# Pudelpointers



## CVHunter INACTIVE (May 28, 2013)

I am looking at getting a pudelpointer. I am about 90% convinced that this is the dog for my wife and I. I have been doing research and they seem like great dogs. 

The only problem is I have never been around one in person. I live in Logan and I am wondering if there is anyone near me who has one that I would be able to meet. 

Thanks in advance to anyone who would be willing to help me out.


----------



## cornerfinder (Dec 4, 2008)




----------



## CVHunter INACTIVE (May 28, 2013)

WOW that's creative. Thanks for the help. Your like a child.


----------



## CVHunter INACTIVE (May 28, 2013)

Also I would never have thought super man would have such lady like hands.


----------



## adamsoa (Oct 29, 2007)

Great dogs, I've had a couple. Awesome with kids.


----------



## Packfish (Oct 30, 2007)

PM me- I have tried to send a PM twice- I do not see that they went-


----------



## Critter (Mar 20, 2010)

Packfish said:


> PM me- I have tried to send a PM twice- I do not see that they went-


The PM's are being sent but if you want a copy in your sent items box then you need to set up a option to do it. Check out this thread to set up the option to save them.

http://utahwildlife.net/forum/49-utahwildlife-help-desk/43569-pm-problems.html


----------



## cornerfinder (Dec 4, 2008)

you know that's funny. :grin::grin:>>O:grin:


----------



## Packfish (Oct 30, 2007)

Actually it is semi humorous- but after so many times you just start calling them- one of them there German dogs


----------

> Required tasks
1. From the pudelpointer forum thread, pull out the stretch from "## Critter (Mar" through "to save them." word for word.
2. Answer these questions using the pudelpointer forum thread:
(a) Where does CVHunter live?
(b) According to adamsoa, how are these dogs with kids?
(c) What does Critter say must be set up for a copy of sent PMs to appear in the sent items box?
3. Render this sentence from the pudelpointer forum thread in Spanish: "The only problem is I have never been around one in person."

> Given material

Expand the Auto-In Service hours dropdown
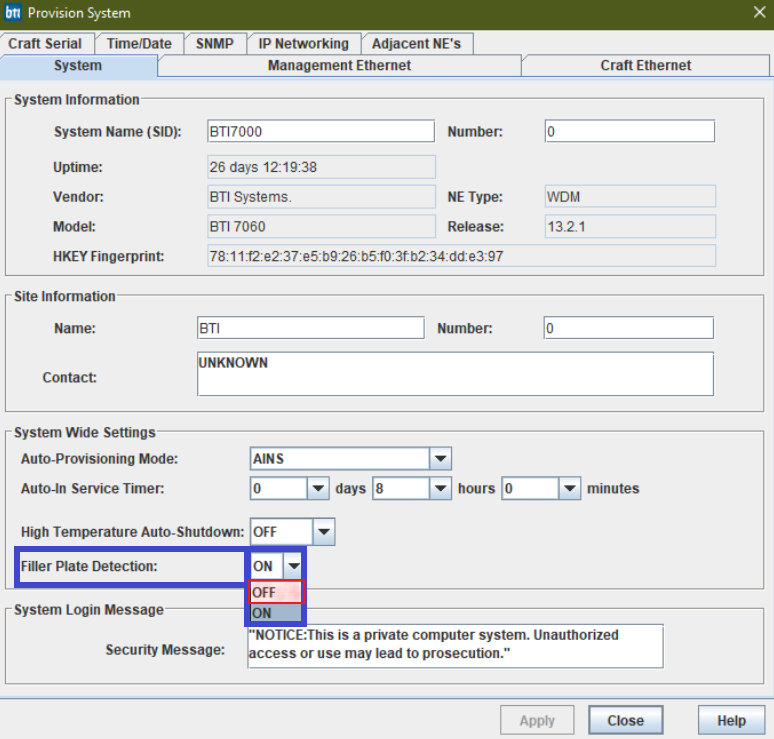 [440, 489]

> Expected results
1.
## Critter (Mar 20, 2010)

Packfish said:


> PM me- I have tried to send a PM twice- I do not see that they went-


The PM's are being sent but if you want a copy in your sent items box then you need to set up a option to do it. Check out this thread to set up the option to save them.

2.
(a) Logan
(b) Awesome with kids
(c) An option

3. El único problema es que nunca he estado cerca de uno en persona.